All model checkpoint layers were used when initializing TFAlbertForSequenceClassification.

Some layers of TFAlbertForSequenceClassification were not initialized from the model checkpoint at albert-base-v2 and are newly initialized: ['classifier']
You should probably TRAIN this model on a down-stream task to be able to use it for predictions and inference.


### Preprocesiing
#### We used the AutoTokenizer from Hugging Face Transformers

In [14]:
#tokenizing the input sentences using the tokenizer object
X_train = dict(tokenizer([str(i) for i in X_train['sentence']], return_tensors='np', padding=True))
X_test = dict(tokenizer([str(i) for i in X_test['sentence']], return_tensors='np', padding=True))

### Compiling the model

In [15]:
# This will compile and train the pre-trained model for sequence classification using the Adam optimizer 
# with a learning rate of 1e-5.
model.compile(optimizer=Adam(1e-5))
model.fit(X_train, y_train,epochs=4, batch_size=80)

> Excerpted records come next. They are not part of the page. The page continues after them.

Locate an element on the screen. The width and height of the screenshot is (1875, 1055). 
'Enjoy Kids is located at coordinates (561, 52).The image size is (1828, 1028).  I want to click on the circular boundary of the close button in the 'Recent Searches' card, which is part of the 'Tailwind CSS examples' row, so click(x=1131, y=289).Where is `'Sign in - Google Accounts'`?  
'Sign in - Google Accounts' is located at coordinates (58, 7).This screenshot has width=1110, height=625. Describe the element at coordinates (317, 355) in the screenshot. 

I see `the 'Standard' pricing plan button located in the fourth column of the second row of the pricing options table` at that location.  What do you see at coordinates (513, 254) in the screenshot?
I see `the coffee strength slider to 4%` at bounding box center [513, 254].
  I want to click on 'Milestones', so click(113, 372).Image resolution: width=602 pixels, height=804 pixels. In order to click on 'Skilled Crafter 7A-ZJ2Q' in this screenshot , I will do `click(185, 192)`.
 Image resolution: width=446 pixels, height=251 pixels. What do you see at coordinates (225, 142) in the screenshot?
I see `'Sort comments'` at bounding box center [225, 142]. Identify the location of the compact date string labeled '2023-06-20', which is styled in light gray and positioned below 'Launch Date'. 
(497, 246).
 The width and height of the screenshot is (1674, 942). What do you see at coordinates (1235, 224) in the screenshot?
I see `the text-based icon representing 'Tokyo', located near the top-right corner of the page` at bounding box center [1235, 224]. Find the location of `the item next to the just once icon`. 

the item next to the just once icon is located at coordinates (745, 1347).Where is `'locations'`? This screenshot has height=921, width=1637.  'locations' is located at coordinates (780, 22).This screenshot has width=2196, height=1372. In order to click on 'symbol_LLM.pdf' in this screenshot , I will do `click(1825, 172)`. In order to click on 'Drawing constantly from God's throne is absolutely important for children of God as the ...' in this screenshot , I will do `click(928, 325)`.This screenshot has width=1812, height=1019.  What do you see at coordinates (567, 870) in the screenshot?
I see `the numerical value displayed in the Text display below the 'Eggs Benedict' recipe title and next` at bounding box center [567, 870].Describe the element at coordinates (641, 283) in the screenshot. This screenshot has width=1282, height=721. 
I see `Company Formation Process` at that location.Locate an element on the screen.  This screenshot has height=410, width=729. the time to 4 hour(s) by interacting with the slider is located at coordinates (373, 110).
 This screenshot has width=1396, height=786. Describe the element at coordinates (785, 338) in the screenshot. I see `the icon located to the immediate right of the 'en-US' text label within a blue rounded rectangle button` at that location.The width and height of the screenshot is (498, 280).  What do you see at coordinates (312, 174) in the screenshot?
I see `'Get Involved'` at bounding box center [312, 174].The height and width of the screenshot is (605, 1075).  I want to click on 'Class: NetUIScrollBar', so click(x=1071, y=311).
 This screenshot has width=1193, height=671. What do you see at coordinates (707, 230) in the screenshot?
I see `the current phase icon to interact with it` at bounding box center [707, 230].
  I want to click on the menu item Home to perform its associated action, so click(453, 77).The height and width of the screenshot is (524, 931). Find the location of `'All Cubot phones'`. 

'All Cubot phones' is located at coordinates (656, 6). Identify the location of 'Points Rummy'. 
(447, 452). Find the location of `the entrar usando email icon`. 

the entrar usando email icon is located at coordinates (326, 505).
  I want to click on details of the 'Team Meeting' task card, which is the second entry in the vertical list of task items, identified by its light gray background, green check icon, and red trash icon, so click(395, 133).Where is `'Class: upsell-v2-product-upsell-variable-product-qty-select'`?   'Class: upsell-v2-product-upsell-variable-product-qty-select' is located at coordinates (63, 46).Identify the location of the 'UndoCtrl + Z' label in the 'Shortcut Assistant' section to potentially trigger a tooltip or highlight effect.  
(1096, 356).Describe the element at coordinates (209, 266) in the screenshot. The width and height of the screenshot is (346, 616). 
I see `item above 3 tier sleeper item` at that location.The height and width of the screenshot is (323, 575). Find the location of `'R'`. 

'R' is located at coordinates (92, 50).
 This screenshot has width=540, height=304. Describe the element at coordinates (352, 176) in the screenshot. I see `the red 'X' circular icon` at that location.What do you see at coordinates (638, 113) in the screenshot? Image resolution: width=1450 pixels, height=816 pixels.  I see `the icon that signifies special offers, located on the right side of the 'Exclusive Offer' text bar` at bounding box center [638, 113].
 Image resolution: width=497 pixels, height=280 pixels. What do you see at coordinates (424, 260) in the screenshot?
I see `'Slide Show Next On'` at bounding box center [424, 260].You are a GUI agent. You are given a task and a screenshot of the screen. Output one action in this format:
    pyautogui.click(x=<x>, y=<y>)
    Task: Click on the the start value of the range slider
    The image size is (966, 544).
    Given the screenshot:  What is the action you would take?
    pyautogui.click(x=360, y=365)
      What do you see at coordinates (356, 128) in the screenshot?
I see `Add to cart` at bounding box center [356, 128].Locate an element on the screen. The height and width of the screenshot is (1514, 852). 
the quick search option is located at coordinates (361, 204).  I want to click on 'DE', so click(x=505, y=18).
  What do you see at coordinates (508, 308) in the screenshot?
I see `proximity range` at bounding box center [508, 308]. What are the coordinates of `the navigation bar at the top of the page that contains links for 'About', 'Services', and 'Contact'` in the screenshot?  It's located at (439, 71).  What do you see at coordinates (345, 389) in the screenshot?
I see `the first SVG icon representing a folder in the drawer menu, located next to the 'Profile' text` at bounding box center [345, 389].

No loss specified in compile() - the model's internal loss computation will be used as the loss. Don't panic - this is a common way to train TensorFlow models in Transformers! To disable this behaviour please pass a loss argument, or explicitly pass `loss=None` if you do not want your model to compute a loss.


Epoch 1/4
Epoch 2/4
Epoch 3/4
Epoch 4/4


<keras.callbacks.History at 0x7fac94140b90>

###  Predictions using the Trained model

In [16]:
# Now, we will use trained model to make predictions on the test set X_test 
preds = model.predict(X_test)["logits"]



In [17]:
y_pred = np.argmax(preds, axis=1)

### Calculating the test Accuracy

In [18]:
metric = evaluate.load('accuracy')
metric.compute(predictions=y_pred, references=np.array(y_test))

{'accuracy': 0.8}

### Observation 
We can see here that when we compile the model with 4 epochs, the training loss is reduced at each step.
When we calculate the accuracy, we get 80% accuracy. 
If we increase the epochs, we can potentially obtain better accuracy, but there is also a risk of overfitting the model.
Hence, we will test the model with epoch = 10 to further evaluate its performance.

### Re running with better parameters

In [19]:
# Clearing Session
tf.keras.backend.clear_session()
tf.random.set_seed(987654321)
np.random.seed(987654321)

In [20]:
model.compile(optimizer=Adam(1e-5))
model.fit(X_train, y_train,epochs=10, batch_size=80)

No loss specified in compile() - the model's internal loss computation will be used as the loss. Don't panic - this is a common way to train TensorFlow models in Transformers! To disable this behaviour please pass a loss argument, or explicitly pass `loss=None` if you do not want your model to compute a loss.


Epoch 1/10
Epoch 2/10
Epoch 3/10
Epoch 4/10
Epoch 5/10
Epoch 6/10
Epoch 7/10
Epoch 8/10
Epoch 9/10
Epoch 10/10


<keras.callbacks.History at 0x7fac504f1b90>

In [21]:
preds = model.predict(X_test)["logits"]
y_pred = np.argmax(preds, axis=1)
metric = evaluate.load('accuracy')
metric.compute(predictions=y_pred, references=np.array(y_test))



{'accuracy': 0.9}

### Conclusion:
After training the model with 10 epochs, we observed a decrease in the training loss at each step. The accuracy obtained was 90%, which is higher than the accuracy obtained with 4 epochs. However, we could have achieved even higher accuracy if we had used a larger model.